27 July 2012

Israeli Cinema and the Politics of Representation

Israeli cinema, while achieving a certain measure of success and accomplishment, is often overshadowed by the other giants of the Middle Eastern film industry. The remarkable thing about Ella Shohat's Israeli Cinema (University of Texas Press, 1989) is that it manages to not only sustain but even pique our interest in films we might not necessarily want or even have the opportunity to see. She accomplishes this by using the films as raw material for the subtext (and subtitle) of her book: 'East/West and the Politics of Representation.' By doing this, Shohat has produced an impressively 'representative' work, one whose ostensible subject--Israeli film itself--by no means limits its significance. With its combination of condensed plot analysis deftly exposing the ideological significance of recurring images, and its skillful weaving of social, cultural, and political history, the book serves as a model for the intelligible presentation of any national cinema.

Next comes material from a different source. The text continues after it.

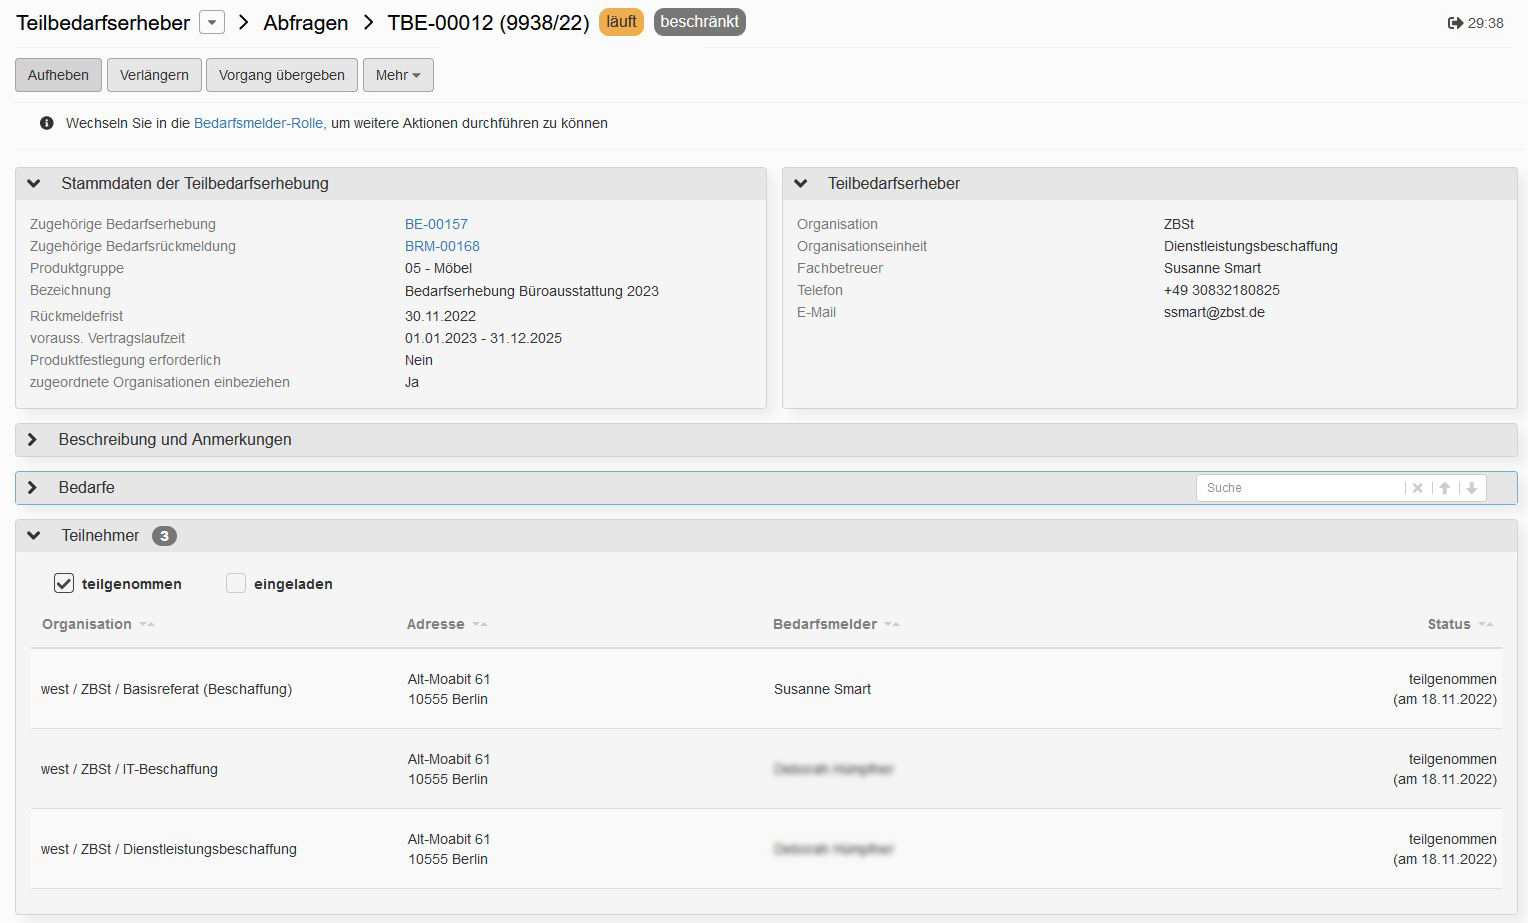Image resolution: width=1528 pixels, height=923 pixels.
Task: Open the linked Bedarfserhebung BE-00157
Action: 436,224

This effect in no way detracts from the very specific imagery and problematic that Israeli film, and Shohat's presentation of it, encompasses. The very real implications of these representational battles, in political and human terms, make Shohat's book an essential guide to ground constantly being pulled out from under us as the conglomerate image-making machine relentlessly reduces the ever dwindling pool of reality available to a larger audience. Serving as a virtual warehouse of no less loaded but larger issues, the scene from which Israeli film emerges is much more dense and textured than the films would ever intimate. As Shohat points out in her introduction:
'A veritable palimpsest of historical influences, Israel stands at the point of convergence of multiple cultures, languages, traditions, and political tendencies. Israeli cinema, as the mediated expression of multiplicity, is necessarily marked by the struggle of competing class and ethnic discourses, of conflicting ideological impulses and political visions, most obviously by the conflict with Arabs generally and the Palestinians in particular, as well as tensions between Oriental Sephardic Jews and Europe-origin Ashkenazi Jews, between religious and secular, between the "left" and "right." Geographically set in the East, the dominant Israeli imaginary constantly inclines toward the West.'
It is precisely this constant interplay between the finished images and the scene from which they emerge, often seen through the eyes of the audience, that marks the sensitivity and range of Shohat's project. Beginning with film itself (the fascination with 'exotic' footage of the Orient, an intriguing look at the development of movie theaters in Palestine, and conflicting attitudes toward cinema), the book ends with a detailed survey of the latest group of Israeli movies, 'the Palestinian wave.' Between these two poles, Shohat manages to categorize virtually all the Israeli films extant (at the time of her writing) in groupings that are never reductive but always provide the reader with a context that serves to illuminate both the films themselves and the particular circumstances that have dictated the choices and strategies employed to frame their subjects. Here, for instance, is an excerpt from her analysis of 'Hill 24 Does Not Answer' (1955), one of the films from what Shohat dubs 'The Heroic-Nationalist Genre':
'Seen largely within combat circumstances, the Arabs are almost always presented in long shot. When the battles take place at night, the spectator is completely distanced from their humanity. Their great numbers, in soldiers and tanks, contrast with their minimal impact on the spectator... Although set during the British Mandate over Palestine, when the British were seen as enemies and violently resisted by Jewish underground movements, the film has British soldiers exert more presence than the Arabs and treats them more sympathetically. This appointing of sympathy and interest reflects a broader attention given to European history and culture, completely marginalizing that of the Arabs, an orientation continuous with policies outside of the cinema.'
The issues raised by Shohat here and elsewhere, however particular they might in each case (whether relating to the conflict between Arabs and Jews, tensions between Ashkenazi and Sephardi/Oriental Jews, or the formation of a national ethos), all come back to the question of power and control, imagery and its intended audience. The continued relationship between production and consumption makes Israeli Cinema not only an accurate social history but a remarkably nuanced look at history in the making, a trip, as it were, into the editing room of officialdom, to see both the outtakes as well as the frames banished from consciousness.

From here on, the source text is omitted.